BEGIN SUPPLIED TEXT

The Honourable John Beverley Robinson, (Speaker of this House), the Honourable and Venerable the Archdeacon of York, and the Honourable Messieurs Joseph Wells and George H. Markland, have leave to attend the Select Committee of the Commons House of Assembly, as desired by that House, in their Message received this day, if they think fit.

LEGISLATIVE COUNCIL CHAMBER,

19th November, 1832.

JOHN B. ROBINSON,

Speaker.

Agreeably to the Order of the Day, the Petition of Mr. A. Chisholm, J. P., and seventynine others of the County of Glengarry, praying that the Clergy Reserves be appropriated to the promotion of Education in Common Schools; that the moneys arising from Clergy Reserves in the County of Glengarry, since 25th January, 1832, be paid into the hands of the ReceiverGeneral, for, and towards the redemption of the public debt, and that the interest henceforth accruing, be remitted annually to the Treasurer of the Eastern District, for the use of the Common Schools in Glengarry was read.

Mr. Mahlon Burwell, from the Select Committee on the subject of Education, informed the House that the Committee had agreed to the First Report, and the draft of a Bill, both of which he was ready to submit whenever the House would be pleased to receive the same. Report was received and was read as follows:

The

FIRST REPORT OF SELECT COMMITTEE OF THE HOUSE OF ASSEMBLY ON EDUCATION, 1832.

To the Honourable the Speaker of the Commons House of Assembly :

The Committee to which was referred the subject of Education and the School Lands, in discharge of their duty, and the view of devising such means as, in their opinion, will tend to promote the general instruction of youth, and children of the Province, upon such a system as may be satisfactory to all classes of their fellow subjects in Upper.Canada.

That, on entering upon the subject of their inquiry, they were forcibly struck with the uniform anxiety which has been manifested at all times by the Legislature and Provincial authorities for the establishment of a University.

It formed part of the prayer of both Houses of the Upper Canada Legislature, in their Address to the King in 1797.

It was strongly recommended by the Executive Government, the Judges and Law Officers of the Crown, in 1798.

END SUPPLIED TEXT

PROBLEM DESCRIPTION:
Answer these from the 1832 legislative record above:
(a) From which county did the petition of Mr. A. Chisholm and seventy-nine others come?
(b) Who informed the House that the Select Committee on Education had agreed to its First Report?
(c) In what year did both Houses of the Upper Canada Legislature address the King with a request that included a University?

BEGIN INFORMATION SHOWN

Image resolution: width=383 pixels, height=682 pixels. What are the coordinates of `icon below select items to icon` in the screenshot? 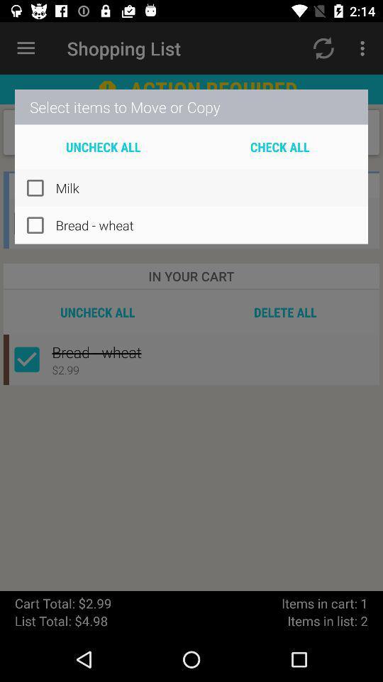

END INFORMATION SHOWN

THE ANSWER:
(a) Glengarry
(b) Mr. Mahlon Burwell
(c) 1797